Zucker ist aber schon überall zuviel drin-selbst in Wurst!Ich bezweifel das früer Zucker in der Wurst war,und manches Toastbrot ist schon fast so süss wie süsser Stuten.Was soll das?

Gisela Tiedt / 22.01.2016

Schwieriges Thema. Einerseits haben Sie echt, Herr Spahl, dass jeder Normalmensch wissen kann, wo viel Zucker drin ist und wo nicht. Aber ganz so einfach ist es nicht. Schon der Begriff “zuckerfrei” auf Kaugummis, Hustenbonbons usw. lässt viele Menschen irrtümlich glauben, dies sei gleichbedeutend mit kalorienfrei. Zum andern ist längst das Wissen um das Normalmaß verloren gegangen. Wurde vor zwei Generationen eine Tafel Schokolade locker unter einer sechsköpfigen Familie aufgeteilt, so landet die doppelte Menge heute dank Nutella bereits auf dem Frühstücksbrot eines Kindes. Die Verführung zum häufigen Naschen ist enorm, auch die Verführung, sich mal schnell eine Kalorienbombe als kleine Zwischenmahlzeit bei McDonald oder sonstwo reinzuhauen. Der Weg in die Fettsucht eine vielbefahrene Einbahnstraße. Starkes Übergewicht in der Kindheit bleibt meist eine lebenslange Hypothek. Das zwanghafte Durchlesen jeder Produktinformation wird nicht viel bringen. Ob und wie Produktwerbung, die Kinder anspricht, die einerseits schon recht eigenständig sind (was sinnvoll und erwünscht ist), andrerseits noch nicht reif genug, um für die eigene gesundheitliche Zukunft Verantwortung zu übernehmen, begegnet werden kann sollte zumindest diskutiert und geprüft werden. Dies schreibe ich als Ärztin, die die Entwicklung der Fettsucht seit Jahrzehnten sieht - lassen wir den Altersdiabetes ruhig außen vor -, und obwohl ich gegen Regulierungswut allergisch bin.

☆ ☆ ☆ ☆ ☆

§ **Aufgaben**:
**A)** Wie wurde laut Textauszug vor zwei Generationen eine Tafel Schokolade verteilt?
**B)** Schreiben Sie aus dem Textauszug die Stelle von „Zucker ist aber“ bis einschließlich „Stuten.Was soll das?“ wortgetreu ab.
Die anschließende Auflistung ist eigenständiges Material ohne Bezug zum Textauszug.

☆ ☆ ☆ ☆ ☆

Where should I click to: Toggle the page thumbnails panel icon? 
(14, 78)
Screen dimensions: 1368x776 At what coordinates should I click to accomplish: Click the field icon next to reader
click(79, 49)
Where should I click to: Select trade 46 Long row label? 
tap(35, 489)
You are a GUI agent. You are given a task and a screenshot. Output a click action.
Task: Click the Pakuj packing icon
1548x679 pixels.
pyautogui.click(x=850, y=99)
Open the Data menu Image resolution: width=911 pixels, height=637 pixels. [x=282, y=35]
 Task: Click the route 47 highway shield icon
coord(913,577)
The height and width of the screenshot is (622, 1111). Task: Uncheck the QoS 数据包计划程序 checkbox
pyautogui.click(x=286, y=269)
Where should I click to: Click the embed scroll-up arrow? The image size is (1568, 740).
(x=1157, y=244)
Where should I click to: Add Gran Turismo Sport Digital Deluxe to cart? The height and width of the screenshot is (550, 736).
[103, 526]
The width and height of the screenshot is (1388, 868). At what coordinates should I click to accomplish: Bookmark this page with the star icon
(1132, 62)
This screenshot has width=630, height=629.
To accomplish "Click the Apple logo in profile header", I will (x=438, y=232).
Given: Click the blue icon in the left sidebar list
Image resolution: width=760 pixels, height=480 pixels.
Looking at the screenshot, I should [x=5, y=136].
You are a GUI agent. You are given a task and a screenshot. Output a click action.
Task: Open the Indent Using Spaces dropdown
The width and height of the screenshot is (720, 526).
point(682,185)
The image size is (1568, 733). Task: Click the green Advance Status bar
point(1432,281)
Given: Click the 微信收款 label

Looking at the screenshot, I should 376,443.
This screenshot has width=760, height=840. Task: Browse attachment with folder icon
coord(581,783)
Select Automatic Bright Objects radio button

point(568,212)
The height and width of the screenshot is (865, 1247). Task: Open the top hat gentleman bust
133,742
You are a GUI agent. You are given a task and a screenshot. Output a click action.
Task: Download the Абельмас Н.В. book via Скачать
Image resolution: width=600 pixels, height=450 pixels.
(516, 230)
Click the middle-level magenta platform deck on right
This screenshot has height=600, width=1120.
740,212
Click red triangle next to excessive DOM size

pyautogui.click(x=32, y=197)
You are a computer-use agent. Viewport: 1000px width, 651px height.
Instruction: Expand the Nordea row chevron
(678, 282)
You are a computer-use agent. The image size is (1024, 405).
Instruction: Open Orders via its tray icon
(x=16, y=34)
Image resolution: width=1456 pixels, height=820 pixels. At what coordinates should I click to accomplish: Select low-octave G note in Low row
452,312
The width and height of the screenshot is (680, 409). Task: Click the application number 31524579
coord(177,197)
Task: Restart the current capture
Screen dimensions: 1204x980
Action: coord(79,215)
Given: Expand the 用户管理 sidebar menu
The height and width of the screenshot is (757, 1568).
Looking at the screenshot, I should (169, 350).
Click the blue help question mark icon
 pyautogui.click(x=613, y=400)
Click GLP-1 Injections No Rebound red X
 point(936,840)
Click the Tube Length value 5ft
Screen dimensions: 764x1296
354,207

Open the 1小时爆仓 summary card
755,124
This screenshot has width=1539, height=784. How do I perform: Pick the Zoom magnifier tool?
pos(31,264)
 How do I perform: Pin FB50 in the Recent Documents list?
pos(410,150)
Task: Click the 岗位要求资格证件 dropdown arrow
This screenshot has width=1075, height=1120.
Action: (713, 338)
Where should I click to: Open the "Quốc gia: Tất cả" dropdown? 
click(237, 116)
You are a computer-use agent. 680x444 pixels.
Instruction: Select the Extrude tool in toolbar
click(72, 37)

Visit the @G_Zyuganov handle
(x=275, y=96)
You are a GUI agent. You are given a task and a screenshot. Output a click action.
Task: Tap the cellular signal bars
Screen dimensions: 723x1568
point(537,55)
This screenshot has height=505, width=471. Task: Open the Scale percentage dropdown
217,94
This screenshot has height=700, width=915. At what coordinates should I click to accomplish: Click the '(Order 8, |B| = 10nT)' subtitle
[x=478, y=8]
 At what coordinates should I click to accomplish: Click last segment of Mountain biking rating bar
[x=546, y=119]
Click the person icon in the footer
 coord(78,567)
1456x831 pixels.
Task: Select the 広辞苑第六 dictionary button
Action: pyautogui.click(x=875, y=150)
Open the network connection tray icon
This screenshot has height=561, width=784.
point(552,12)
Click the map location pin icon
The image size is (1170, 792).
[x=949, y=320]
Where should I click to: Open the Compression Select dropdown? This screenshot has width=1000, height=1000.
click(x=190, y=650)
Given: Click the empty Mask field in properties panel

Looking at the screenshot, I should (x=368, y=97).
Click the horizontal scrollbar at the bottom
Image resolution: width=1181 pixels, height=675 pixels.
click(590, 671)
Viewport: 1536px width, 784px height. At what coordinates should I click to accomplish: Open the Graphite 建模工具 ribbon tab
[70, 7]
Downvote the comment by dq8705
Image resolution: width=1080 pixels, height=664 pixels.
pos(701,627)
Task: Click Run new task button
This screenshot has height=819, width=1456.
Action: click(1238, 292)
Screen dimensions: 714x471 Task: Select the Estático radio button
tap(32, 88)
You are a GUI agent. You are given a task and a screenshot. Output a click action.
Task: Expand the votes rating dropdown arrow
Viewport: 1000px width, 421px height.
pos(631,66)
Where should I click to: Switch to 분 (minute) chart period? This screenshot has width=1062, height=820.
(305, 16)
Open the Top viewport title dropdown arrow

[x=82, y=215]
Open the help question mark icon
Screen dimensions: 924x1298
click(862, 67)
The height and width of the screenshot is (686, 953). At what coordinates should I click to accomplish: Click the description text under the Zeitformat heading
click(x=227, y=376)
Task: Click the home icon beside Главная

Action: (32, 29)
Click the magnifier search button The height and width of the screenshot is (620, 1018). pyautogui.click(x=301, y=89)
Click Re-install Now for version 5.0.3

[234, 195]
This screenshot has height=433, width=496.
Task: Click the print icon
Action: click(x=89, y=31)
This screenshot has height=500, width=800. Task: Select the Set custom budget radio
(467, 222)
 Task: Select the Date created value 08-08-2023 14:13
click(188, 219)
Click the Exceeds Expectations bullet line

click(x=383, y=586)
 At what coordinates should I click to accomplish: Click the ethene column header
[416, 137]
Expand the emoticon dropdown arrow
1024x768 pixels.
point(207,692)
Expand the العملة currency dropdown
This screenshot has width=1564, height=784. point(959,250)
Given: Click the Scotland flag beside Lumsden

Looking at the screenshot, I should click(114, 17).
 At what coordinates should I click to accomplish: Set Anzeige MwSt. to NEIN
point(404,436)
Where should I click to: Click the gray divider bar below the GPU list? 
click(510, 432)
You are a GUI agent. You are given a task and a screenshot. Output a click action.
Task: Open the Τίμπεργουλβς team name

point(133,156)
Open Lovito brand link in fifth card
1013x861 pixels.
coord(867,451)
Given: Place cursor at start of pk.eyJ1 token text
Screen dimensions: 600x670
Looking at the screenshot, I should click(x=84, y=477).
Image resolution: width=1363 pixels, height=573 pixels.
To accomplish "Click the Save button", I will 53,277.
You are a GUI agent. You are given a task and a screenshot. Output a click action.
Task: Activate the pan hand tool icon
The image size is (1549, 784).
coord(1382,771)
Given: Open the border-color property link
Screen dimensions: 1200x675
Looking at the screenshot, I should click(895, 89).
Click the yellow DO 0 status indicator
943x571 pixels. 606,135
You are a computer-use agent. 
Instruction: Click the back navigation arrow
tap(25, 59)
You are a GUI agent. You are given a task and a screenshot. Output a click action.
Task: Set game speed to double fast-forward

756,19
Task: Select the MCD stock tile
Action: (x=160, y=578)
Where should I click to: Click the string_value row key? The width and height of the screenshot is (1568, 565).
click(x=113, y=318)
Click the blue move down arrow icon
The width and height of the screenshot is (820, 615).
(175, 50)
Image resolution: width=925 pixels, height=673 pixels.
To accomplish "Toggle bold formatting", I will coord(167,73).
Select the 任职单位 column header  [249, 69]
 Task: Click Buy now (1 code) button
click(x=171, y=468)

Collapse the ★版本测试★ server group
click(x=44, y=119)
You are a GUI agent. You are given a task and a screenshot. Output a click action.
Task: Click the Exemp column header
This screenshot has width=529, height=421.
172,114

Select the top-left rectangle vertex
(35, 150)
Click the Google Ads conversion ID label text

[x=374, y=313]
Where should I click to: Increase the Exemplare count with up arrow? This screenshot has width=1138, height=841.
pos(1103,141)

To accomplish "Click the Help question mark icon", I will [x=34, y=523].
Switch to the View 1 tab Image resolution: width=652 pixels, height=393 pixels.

☆ ☆ ☆ ☆ ☆

§ **Lösungen**:
**A)** Sie wurde locker unter einer sechsköpfigen Familie aufgeteilt.

**B)**
Zucker ist aber schon überall zuviel drin-selbst in Wurst!Ich bezweifel das früer Zucker in der Wurst war,und manches Toastbrot ist schon fast so süss wie süsser Stuten.Was soll das?